The theft has raised security concerns about the material ending up in the hands of the Islamic State group (IS) and being used as a weapon.

The International Atomic Energy Agency (IAEA) told Reuters, which reported the theft on Wednesday, that Baghdad had reported the theft to international officials in November but did not request the IAEA's help in recovering the dangerous substance.

The material, stored in protective case the size of a laptop computer, was held at a facility belonging to US oil services company Weatherford, according to an Iraqi environment ministry document seen by Reuters.

However, Weatherford has denied any liability or responsibility for the theft, saying that the storage facility was not owned or operated by the company.

The missing radioactive material is used to test flaws in materials for oil and gas pipelines in a process called industrial gamma radiography, and was owned by Istanbul-based SGS Turkey, according to Iraqi documentation.

The exact material has not been disclosed, but both Caesium and Cobalt-60 have been used in the process (as have other materials), and each are potentially fatal.
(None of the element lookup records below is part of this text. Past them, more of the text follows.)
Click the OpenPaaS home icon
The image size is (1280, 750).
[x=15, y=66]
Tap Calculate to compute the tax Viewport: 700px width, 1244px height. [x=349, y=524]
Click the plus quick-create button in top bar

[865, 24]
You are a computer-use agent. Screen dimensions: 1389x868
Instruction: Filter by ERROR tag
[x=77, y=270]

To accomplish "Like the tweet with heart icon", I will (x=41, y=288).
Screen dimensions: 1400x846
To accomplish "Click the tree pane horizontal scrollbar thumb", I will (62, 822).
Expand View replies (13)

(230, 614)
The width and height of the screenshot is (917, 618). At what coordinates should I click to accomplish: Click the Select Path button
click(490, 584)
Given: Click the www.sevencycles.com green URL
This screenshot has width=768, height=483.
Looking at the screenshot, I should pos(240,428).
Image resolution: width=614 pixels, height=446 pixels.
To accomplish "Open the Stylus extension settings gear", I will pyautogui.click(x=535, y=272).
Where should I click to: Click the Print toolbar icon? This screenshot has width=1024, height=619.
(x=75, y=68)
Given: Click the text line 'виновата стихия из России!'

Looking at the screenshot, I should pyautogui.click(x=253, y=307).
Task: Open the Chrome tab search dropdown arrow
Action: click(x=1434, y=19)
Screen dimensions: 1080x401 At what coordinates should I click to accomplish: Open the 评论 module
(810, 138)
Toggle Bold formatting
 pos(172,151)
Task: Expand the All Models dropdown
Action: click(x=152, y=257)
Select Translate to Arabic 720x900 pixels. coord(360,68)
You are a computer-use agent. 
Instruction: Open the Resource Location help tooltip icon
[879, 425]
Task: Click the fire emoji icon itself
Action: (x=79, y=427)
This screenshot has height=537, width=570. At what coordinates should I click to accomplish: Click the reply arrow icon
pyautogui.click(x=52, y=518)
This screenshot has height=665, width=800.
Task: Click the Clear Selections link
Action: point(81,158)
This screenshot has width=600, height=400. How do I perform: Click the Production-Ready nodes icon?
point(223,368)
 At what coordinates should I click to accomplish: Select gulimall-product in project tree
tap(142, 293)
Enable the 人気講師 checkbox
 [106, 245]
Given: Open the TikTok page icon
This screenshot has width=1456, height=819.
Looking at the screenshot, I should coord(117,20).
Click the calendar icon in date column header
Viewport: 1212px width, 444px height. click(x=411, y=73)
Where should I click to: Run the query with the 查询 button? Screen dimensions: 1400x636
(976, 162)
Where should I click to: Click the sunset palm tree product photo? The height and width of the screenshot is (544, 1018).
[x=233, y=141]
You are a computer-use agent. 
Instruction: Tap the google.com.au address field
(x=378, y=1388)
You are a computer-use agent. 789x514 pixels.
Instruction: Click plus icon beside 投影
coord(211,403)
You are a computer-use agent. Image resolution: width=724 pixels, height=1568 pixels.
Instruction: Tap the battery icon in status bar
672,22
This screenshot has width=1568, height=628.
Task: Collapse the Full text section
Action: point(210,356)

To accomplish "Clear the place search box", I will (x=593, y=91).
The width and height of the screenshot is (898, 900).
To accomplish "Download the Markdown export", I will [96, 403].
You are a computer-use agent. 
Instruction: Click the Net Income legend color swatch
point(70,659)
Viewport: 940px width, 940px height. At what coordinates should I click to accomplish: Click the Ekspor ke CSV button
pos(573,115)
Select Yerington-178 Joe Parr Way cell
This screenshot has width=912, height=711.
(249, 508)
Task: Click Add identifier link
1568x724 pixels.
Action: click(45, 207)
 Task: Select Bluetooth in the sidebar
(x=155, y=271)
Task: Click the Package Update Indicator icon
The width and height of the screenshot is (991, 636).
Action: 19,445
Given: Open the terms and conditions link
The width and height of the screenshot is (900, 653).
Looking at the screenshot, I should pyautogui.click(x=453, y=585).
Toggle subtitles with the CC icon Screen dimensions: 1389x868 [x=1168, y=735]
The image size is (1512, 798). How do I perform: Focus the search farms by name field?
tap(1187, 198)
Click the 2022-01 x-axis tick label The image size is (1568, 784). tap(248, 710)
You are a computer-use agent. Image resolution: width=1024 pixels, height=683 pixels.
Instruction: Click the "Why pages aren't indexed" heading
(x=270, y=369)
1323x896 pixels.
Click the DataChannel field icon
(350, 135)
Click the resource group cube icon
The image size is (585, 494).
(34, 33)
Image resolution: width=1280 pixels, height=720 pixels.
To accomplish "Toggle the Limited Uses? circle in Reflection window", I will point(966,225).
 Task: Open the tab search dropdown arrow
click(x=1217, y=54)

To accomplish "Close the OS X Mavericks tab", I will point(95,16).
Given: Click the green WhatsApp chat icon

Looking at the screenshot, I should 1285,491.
The US State Department said it was aware of the reports but has seen no sign that IS or other militant groups have acquired the radioactive material.

Last week, CIA director John Brennan has said that IS had used chemical weapons and has the ability to make small quantities of chlorine and mustard gas.

There are reports that IS "has access to chemical precursors and munitions that they can use", Brennan said.

An international chemicals watchdog also confirmed that IS used mustard gas against Kurdish forces in Iraq twice last year.

The investigation was launched after suspicions grew when 35 Kurdish forces became ill on the battlefield in August 2015.

"I'm pretty convinced that the mustard gas IS are using in Iraq is made by them in Mosul," said Hamish de Bretton-Gordon, a specialist in biological and chemical warfare.

"They have all the precursors at hand from the oil industry and all the experts at hand to do it."